I don't know why I'm thinking about this, but I am...
... I'm often amused by all the "is it Trad" spinoffs, like girlfriends, dogs, cars, etc.
But the fact is, Trad is a clothing fashion, not a subculture; it's just all about clothes and how to wear them, not a prescription for allowable music to listen to, or places one should live.
So it's very different from, say, "Mod", which in addition to a distinct style of dressing DOES prescribe many other cultural elements, like musical tastes and political proclivities. Why is Mod a subculture, while Trad isn't?
I think it comes down to proximity.
Mod - and other subcultures - arise when people come together in a certain place and share ideas and trends in real time. So, 1960s London, for example, or 1970s San Francisco (Hippies being another subculture.) People are in the same place at the same time, and while they identify one another with fashion signifiers, they're also actually there amongst each other, sharing music, company, ideas, and so on.
Not so, the Trad.
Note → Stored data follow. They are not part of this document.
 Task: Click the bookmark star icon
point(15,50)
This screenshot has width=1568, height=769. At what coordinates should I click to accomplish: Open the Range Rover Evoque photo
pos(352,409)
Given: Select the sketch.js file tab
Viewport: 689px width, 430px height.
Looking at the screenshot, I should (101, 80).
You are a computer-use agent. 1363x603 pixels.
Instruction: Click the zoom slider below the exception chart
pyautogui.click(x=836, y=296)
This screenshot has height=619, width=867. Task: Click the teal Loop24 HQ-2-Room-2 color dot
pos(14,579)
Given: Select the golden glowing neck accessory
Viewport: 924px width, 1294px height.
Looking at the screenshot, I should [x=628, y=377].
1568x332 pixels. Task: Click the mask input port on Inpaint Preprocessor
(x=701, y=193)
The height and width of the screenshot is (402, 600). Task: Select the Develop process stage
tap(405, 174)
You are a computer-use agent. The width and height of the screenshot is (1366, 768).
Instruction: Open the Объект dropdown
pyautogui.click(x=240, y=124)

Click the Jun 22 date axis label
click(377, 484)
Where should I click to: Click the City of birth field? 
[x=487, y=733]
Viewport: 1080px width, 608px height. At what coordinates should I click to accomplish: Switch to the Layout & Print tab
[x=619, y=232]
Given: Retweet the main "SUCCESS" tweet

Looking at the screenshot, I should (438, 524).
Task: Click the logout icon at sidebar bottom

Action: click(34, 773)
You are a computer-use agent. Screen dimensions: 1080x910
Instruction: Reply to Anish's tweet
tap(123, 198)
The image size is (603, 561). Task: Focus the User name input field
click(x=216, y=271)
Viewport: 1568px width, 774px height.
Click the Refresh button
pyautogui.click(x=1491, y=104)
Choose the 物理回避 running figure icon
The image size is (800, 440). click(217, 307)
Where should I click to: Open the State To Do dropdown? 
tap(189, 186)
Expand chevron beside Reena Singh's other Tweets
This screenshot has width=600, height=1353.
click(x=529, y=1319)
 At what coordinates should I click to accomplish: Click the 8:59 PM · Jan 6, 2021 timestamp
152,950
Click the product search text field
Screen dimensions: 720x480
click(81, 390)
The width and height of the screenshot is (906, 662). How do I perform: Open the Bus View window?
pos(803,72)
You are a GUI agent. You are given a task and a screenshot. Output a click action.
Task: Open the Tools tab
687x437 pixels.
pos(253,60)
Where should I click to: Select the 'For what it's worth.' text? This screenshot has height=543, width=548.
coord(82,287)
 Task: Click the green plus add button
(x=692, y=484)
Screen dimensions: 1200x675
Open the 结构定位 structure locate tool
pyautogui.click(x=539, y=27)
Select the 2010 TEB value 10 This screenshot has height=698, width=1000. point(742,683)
Trad is informational - a set of images and rules shared on the Internet, primarily in forums. We hear the complaint all the time: "I'm the only Trad in my office/neighborhood/family/town/etc."
Most "Trads" are isolated; they get their fashion orders online, not because they live in a society of like-minded folks who happen to organically align on fashion (witness the origins of Trad: Ivy League schools in the 1950s and 60s, men living proximity to one another, and indeed, in their case, sharing a subculture... indeed, many of these men probably knew one another well before college, having gone to prep school together and so on.)
But being, as one is, the lone "Trad" on one's street or in one's office, one is free to develop musical and political tastes independent of other Trads. There's no subculture there.
"Trad" is the remnant *fashion* of a subculture which *did* exist (maybe) about 60 years ago. That's it.
Left, right, jazz, classical, rock, hip hop... it's all good. Just make sure you have the right collar roll, and you're set!
There's no such thing as "non-trad" behavior because there's no *Trad* behavior.